Machine Learning, AI and the Future of Cybersecurity
Firstly, to understand the application of AI in cybersecurity, it’s important to know how machine learning (ML) models learn. It is important to draw a distinction between ‘supervised’ and ‘unsupervised’ learning. It’s worth noting that in cybersecurity we typically do not have good data sets and this makes training models to detect targeted attacks difficultly, regardless of the training process.
What is The Difference Between Supervised and Unsupervised Learning?
Supervised learning is where data is labelled and used to teach ML models to predict the outcome of future data. In order for this to happen, new data needs to look the same as the data that has been used to train the models. The models are instantly able to recognise and process the data and act upon it. Self-driving cars are an example of supervised learning most people would be familiar with.
Unsupervised learning is more complex. It’s where there is lots of data but no labels. The system has no comprehension of what the data is but is trying to find commonalities in order to understand the structure of data and detect patterns. Such models have no way of detecting abnormal or outright suspicious data.

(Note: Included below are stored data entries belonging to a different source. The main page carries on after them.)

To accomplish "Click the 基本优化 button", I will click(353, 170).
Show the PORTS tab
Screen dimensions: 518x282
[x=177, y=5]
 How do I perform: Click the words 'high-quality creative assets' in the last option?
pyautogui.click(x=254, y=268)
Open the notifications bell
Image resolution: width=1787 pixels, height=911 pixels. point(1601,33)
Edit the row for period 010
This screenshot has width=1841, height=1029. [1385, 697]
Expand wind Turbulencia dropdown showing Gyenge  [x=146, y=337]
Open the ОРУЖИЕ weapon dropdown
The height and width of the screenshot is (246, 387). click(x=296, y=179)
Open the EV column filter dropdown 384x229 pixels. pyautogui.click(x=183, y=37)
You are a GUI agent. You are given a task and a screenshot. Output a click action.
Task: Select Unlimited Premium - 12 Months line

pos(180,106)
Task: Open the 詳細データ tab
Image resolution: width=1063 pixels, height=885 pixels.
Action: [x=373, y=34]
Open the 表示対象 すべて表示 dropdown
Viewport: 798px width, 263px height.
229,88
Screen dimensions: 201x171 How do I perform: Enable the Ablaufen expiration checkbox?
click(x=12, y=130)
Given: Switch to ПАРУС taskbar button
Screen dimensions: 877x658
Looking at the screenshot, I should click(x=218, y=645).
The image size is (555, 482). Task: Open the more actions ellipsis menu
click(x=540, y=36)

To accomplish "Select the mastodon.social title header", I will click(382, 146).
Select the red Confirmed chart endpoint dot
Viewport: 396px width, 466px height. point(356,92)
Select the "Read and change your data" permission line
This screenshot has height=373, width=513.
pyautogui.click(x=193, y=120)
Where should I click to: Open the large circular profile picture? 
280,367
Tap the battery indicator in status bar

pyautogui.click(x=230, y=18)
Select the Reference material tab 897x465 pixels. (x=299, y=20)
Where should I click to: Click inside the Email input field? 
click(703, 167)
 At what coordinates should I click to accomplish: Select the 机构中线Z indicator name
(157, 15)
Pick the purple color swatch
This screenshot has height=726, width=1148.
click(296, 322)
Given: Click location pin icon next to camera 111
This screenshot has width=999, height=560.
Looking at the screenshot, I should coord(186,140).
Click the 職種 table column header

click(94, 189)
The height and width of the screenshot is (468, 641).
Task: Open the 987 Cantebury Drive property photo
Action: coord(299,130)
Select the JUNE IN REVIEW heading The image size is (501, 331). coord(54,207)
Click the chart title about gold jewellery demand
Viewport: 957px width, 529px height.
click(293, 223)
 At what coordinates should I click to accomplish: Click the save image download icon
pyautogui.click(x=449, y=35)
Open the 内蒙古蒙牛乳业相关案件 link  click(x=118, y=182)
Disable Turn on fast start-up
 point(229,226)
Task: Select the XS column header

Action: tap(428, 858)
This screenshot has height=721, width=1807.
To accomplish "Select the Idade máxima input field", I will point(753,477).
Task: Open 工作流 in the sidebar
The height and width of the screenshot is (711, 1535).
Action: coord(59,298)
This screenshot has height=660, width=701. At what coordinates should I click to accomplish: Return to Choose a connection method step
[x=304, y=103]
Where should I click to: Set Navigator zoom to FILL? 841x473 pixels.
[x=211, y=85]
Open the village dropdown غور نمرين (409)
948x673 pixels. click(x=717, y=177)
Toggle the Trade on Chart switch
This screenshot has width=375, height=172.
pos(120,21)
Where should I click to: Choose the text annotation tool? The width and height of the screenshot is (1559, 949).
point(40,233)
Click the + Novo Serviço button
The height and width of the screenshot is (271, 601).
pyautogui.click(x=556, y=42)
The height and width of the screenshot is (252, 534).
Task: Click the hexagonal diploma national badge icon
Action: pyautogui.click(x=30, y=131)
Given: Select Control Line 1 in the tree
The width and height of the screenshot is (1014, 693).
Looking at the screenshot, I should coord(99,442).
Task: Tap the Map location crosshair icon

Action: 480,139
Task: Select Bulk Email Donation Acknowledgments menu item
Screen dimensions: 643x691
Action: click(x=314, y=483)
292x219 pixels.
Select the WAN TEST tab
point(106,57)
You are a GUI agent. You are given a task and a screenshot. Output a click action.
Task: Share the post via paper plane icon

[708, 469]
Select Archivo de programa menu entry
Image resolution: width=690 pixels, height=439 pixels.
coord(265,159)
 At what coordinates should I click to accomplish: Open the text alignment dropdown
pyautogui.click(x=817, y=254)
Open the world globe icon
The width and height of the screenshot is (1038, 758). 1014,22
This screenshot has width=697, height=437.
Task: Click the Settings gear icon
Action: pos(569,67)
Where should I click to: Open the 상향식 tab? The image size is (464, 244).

This distinction between supervised and unsupervised can help us to understand the inbalance in how AI can serve the purposes of attackers and of enterprises.
Cybersecurity With Artificial Intelligance
Enterprises face attacks from all vectors. The nature of the attacks is continually evolving and attackers are finding new and novel tactics to penetrate networks. Applying AI here won’t necessarily lead to better outcomes as it is extremely difficult to train AI models to detect threats and abnormalities that the system doesn’t already recognise. In essence, the data required is unstructured and so it’s difficult for the models to act upon it.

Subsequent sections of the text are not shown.